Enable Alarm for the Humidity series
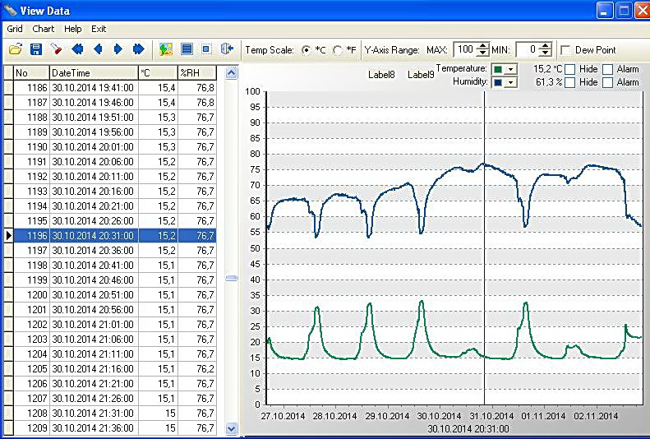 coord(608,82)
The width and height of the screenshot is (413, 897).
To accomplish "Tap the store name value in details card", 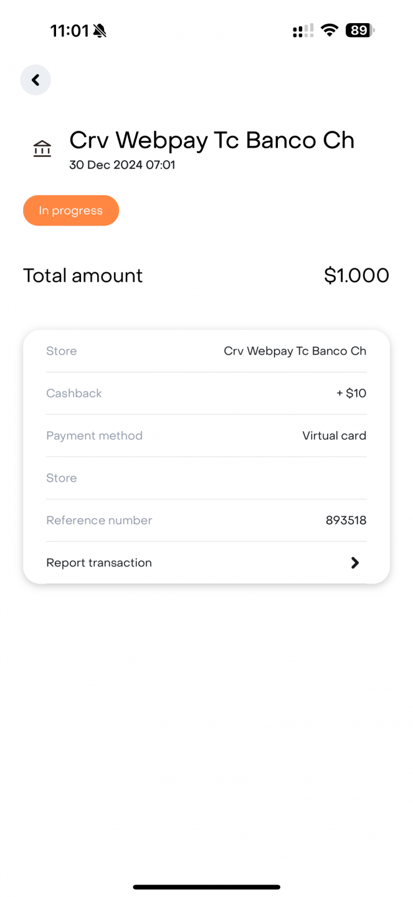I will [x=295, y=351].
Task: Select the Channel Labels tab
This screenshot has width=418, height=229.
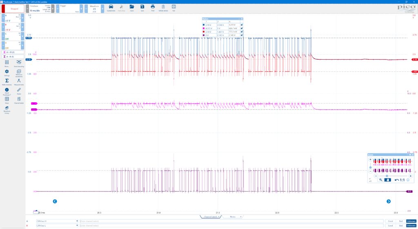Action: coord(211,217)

+ + + + + + +

■ Problem to solve
Lay out the entries from the line containing "Task: Select the Channel Labels tab" through the last line of the entries, both included, as a Markdown table with a Row column for the running number and a Text column for the line, skipping blank lines. Leave the pictures out of the table.

■ Written answer
| Row | Text |
|---|---|
| 1 | Task: Select the Channel Labels tab |
| 2 | This screenshot has width=418, height=229. |
| 3 | Action: coord(211,217) |